特別講座 Part1 | プロジェクトを成功させるにはコツがある!

特別講座 Part2 | 目的・資源・期限を設定しプロジェクトを進める!

特別講座 Part3 | フリーランスの上手な時間管理術!

特別講座 Part4 | リスクとの付き合い方!

特別講座 Part5 | プロジェクトの整理・構造化

特別講座 Part6 | フリーランスと「組織」コミュニケーション

特別講座 Part7 | 正しい優先順位の考え方

特別講座 Part8 | プロジェクトの品質管理

特別講座 Part9 | 利害関係の管理

 

全10講義でお送りした『プロジェクトマネジメント』のまとめです!

「フリーランスの仕事って、案件ごとがプロジェクトですよね。仕事の腕を上げるには、個々の仕事の品質はもちろんですが、依頼主との間で結ばれるプロジェクトの成功、その積み重ねが重要です」「そうなんですよ! しっかりと稼いでいる方々は、自分自身でのプロジェクト管理がしっかりできているように思います」「それでは、プロジェクト管理の基本となるポイントを連載で書いてみましょうか?」

そんなTHE LANCER編集長との会話からこの連載はスタートしました。プロジェクト管理の全体を学術的に網羅するのではなく、フリーランスの方々が「日々の仕事の中で気を付けておくとスムースに仕事が成功するよ」という内容に絞ってお伝えしてきました。今回は、そのまとめをしていきたいと思います。

その1:目的を合意する

会議の様子

わたしたちは、仕事をして、依頼主から対価としてお金をいただいています。仕事をプロジェクトとしてとらえたときに、「目的」「期限」「資源」の3要素のうち、最も仕事の成否に影響を与えるリスクが高いのは「目的」です。
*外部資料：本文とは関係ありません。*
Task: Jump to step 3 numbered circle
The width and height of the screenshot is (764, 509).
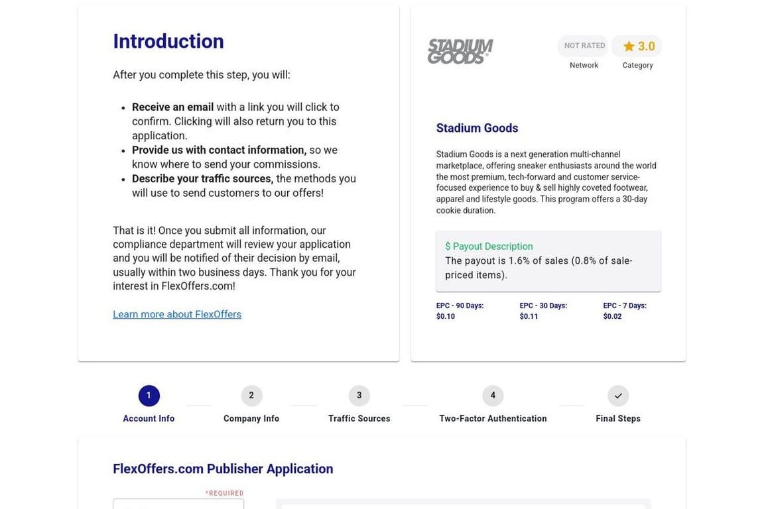Action: [359, 396]
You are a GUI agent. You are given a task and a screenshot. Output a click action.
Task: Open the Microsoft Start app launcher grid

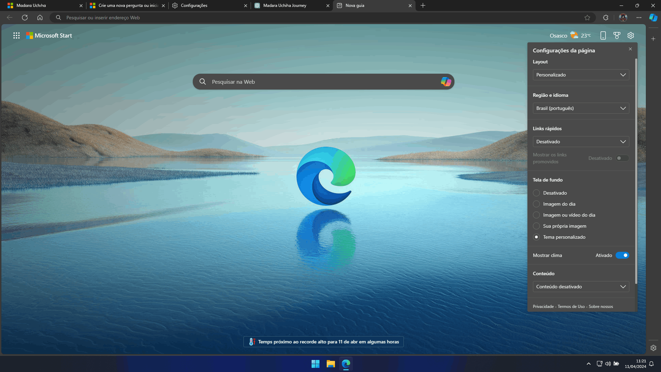(x=17, y=35)
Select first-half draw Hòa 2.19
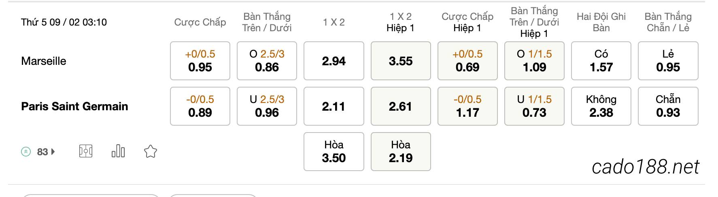Image resolution: width=718 pixels, height=197 pixels. coord(401,152)
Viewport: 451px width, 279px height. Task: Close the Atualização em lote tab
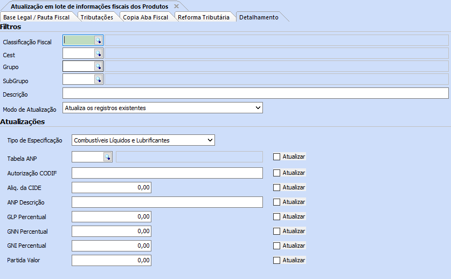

「期限」と「資源」は”何月何日まで”、”いくらで”という共通の明確な単位で表示されるので、誰が見ても理解できます。しかし、「目的」は依頼側が「何をどれだけ」ということを明確に伝えていないと、成果物に対しての評価が見る人によって変わってきてしまいます。

依頼する人がキチンと伝えていないのが悪いと言ってしまえば、そこで終わり。仕事を受ける以上、依頼主とわたしたちは運命共同体です。依頼内容を明確に書いて渡すことができる人は少ないですから、仕事を受ける側も協力して、依頼内容を明確にしなければなりません。何ができていれば成功なのか? 成果物を確認する『チェックリスト』を最初に必ず作りましょう。

その2:攻め方は俺流

依頼主が実現したいことがわかったら、つぎはそれを実現する方法です。案件を受ける以上、こちらもプロです。必要があれば、最も効果的かつ効率的に実現する方法を逆提案しましょう。
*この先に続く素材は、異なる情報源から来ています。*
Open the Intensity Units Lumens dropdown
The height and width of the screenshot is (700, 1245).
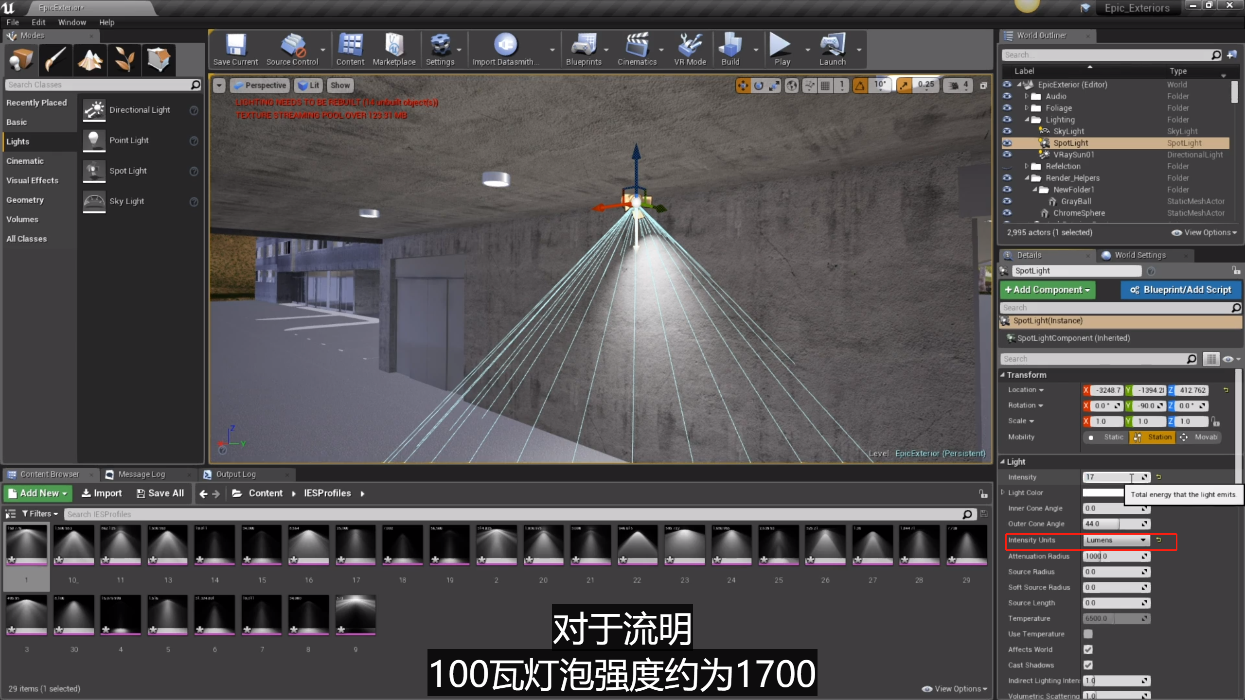click(1116, 540)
「これとこれをこんな感じで達成できると良いですよね。私の経験から、こういう手法で行なうと後々のメンテナンスも楽で費用が削減できると思います」そんな提案を依頼主は待っています。

プロジェクトはスタートする前に勝ち戦にする。それが鉄則です。スタートしてしまえば、あとは納期との勝負です。依頼主のことを考え、見えていないリスクを排除するためにも勝てるように最初から攻め方を俺流で組んでいきましょう。

その3:優先順位をつける

ミーティング

1つの案件にかかりきり。そういうフリーランスは少ないと思います。案件を同時並行で進める。あるいは案件をこなしながら、次の案件の仕込みをする。そうしたことが日常茶飯事なハズです。
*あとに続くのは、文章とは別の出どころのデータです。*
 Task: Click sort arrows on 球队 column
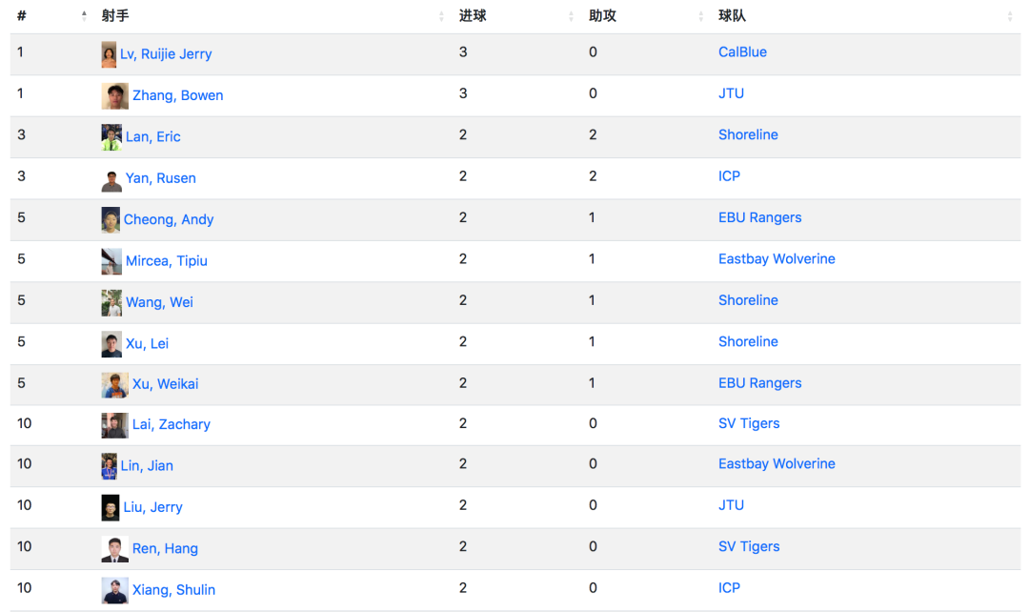pos(1010,16)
複数のタスク(仕事)が流れる中で重要なのは『タスクの優先順位付け』です。優先順位をつけるには、まず各案件でやらねばならないタスクを書き出すこと。思っているだけでは解決しません。

どのようにタスクを書き出すのかは、本連載の第5回『プロジェクトの整理・構造化』をもう一度読んでみてください。とりかかるべきタスクとその順番を書き出したら、それを絶えず見ることができるよう、クラウドに保管しておくなり、紙に書いて張り出しておくなりしましょう。

いつも確認することが重要です。書き出しただけで安心していてはいけません。次、何をすべきかを考えながら今のタスクにとりかかりましょう。

優先順位を間違えると、もう一度やり直すことになる「手戻り」や、他の人の作業を待っている間何もすることがない「手待ち」が発生してしまいます。この2つは、相当なエネルギーと時間のロスにつながるので、プロジェクトを進める際の最大の敵です。時間を味方につけるためにも優先順位は重要です。

その4:人と人のコミュニケーションが鍵

案件のタスク(仕事)をうまくやるには、技術に加えて人と人のコニュニケーションが重要です。特に、一度も顔を合わせることなく案件のやり取りをするクラウドソーシングだからこそ、ネットの向こうの依頼主とのコミュニケーションを大切にしなければなりません。

受注した案件について「マイページ」の中の「メッセージ」でやりとりするとき、そして納品が終わって依頼主の評価をするときにも、絶えず円滑なコミュニケーションを心がけましょう。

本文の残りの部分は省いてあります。